Flour on the ceiling. The ugliest vintage apron collection you've ever seen. And an affinity for old-fashioned kitchen skills that center on health, preparedness, and family meal-time. I am passionate about helping people find their kitchens and then teaching them what to do once they get there.

15 thoughts on “Oxygen Absorbers: What You Need to Know”

  1. Elaine Moore says:

    Thanks for this info – it’s really helpful

  2. Michelle says:

    Thank you for your article. I use oxygen absorbers all the time in my mylar bags. Some of my mylar bags get very tight and hard and mold around the food (ie beans) but others look like they didn’t work – the mylar bag is squishy not firmly molded around the item in the bag (ie soup mixes). What causes this and are the ones that are squishy ok? Thank you.

    1. Chaya Foedus says:

      Michelle,

      I’ve had this too! Okay, so there can be 2 main causes, but in either case it means that there is still oxygen unaccounted for in there. The food naturally has space between & around it. One reason that some bags can stay “squishy” is because there are pockets of air that are blocked by food, so those pockets haven’t succumbed to the absorber. If you “knead” the food a bit, jostle the bag, it should help if this is the case. Most likely, though, you needed to throw in an extra oxygen absorber–not that you really want to cut the bag open & try again. If you have a vacuum sealer where you can re-seal that mylar bag, I do suggest trying that to see if that’s the issue. If not, mark that one for a quicker rotation. Another issue can be if the bag itself has a small hole. If this is the case, the bag usually firms up initially and only gets loose over time.

  3. Darryl C says:

    Thanks for ur help with the purchase… Apron collection… I used to do demos at Walmart, Thus depending upon the demo, if food, I advertised the product – after 3 years I have a ‘collection’!
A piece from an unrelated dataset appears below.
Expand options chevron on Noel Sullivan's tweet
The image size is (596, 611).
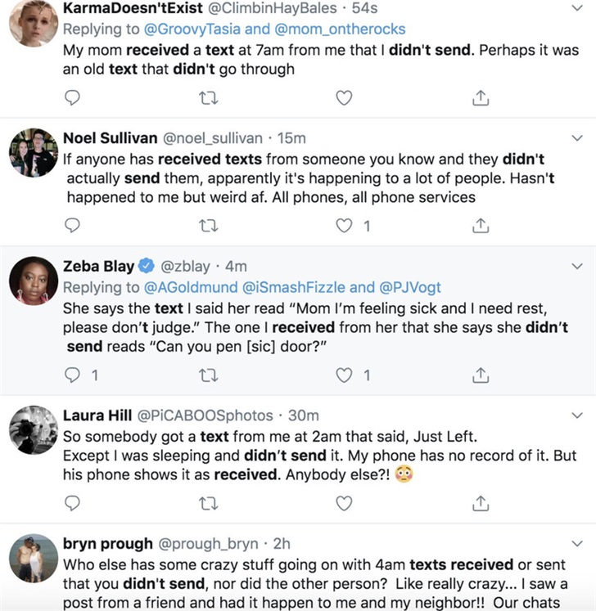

  4. Thanks for your useful article.

    1. Chaya Foedus says:

      Glad you found it useful!

  5. Gillian Sutton says:

    Great article indeed. A true oxygen absorbers bible 🙂

  6. Lilly Collins says:

    Quite useful info Chaya. I was looking exactly for that.
    Regards,
    Lilly

  7. Pippa says:

    I’ve never used oxygen absorbers, but it looks like there are more pros than cons in using it.

    1. Chaya Foedus says:

      Definitely. If I could come up with a con, it’s this–there is only 1 country in the world that manufactures them, and that’s China. It’s in the “con” category simply because many of us distrust what they produce. However, the Impak Corporation version of them have been tested and are generally trusted.

  8. Dean Cole says:

    I have never know the whole process of using Oxygen Absorbers. I am always missing something. Thanks for the article. Really Appreciate it.

  9. Chamile Ross says:

    Thanks Chaya. I recently started testing out storing food in those 2 liter soda bottles. I hadn’t see a funnel like you advertised before. I was using a plastic one from Walmart that they use for changing oil in a car. but I like the idea of getting a stainless steel one that has a built in strainer. great idea. I still use mylar bags too, but the soda bottles seem to work well for storing stuff for like 5 years. it seams that the plastic in the bottles aren’t as good at blocking out the oxygen as a mylar bag is.

  10. LuYoung says:

    It is good to know all the facts regarding the process of using Oxygen Absorbers. Thanks for sharing this useful article!

  11. Dan says:

    I want to use oxygen absorbers to help preserve dried herbs but I heard from one source that the oxygen absorbers he used ended up wet, thus ruining what he was storing. Can this happen? Thank you.

    1. Chaya Foedus says:

      Well, I’ve certainly never heard of that. I use them in all of my dehydrated foods. I suppose the question would be how and where he stored the items. Sometimes vacuum-sealed bags can get pin-prick holes and leak, if they are a poor quality of bag or if the food stored is sharp (like a broken piece of dehydrated potato, for instance). I am not saying it could not happen, but the oxygen absorber would not have been wet when he used it, so moisture must have come in another way.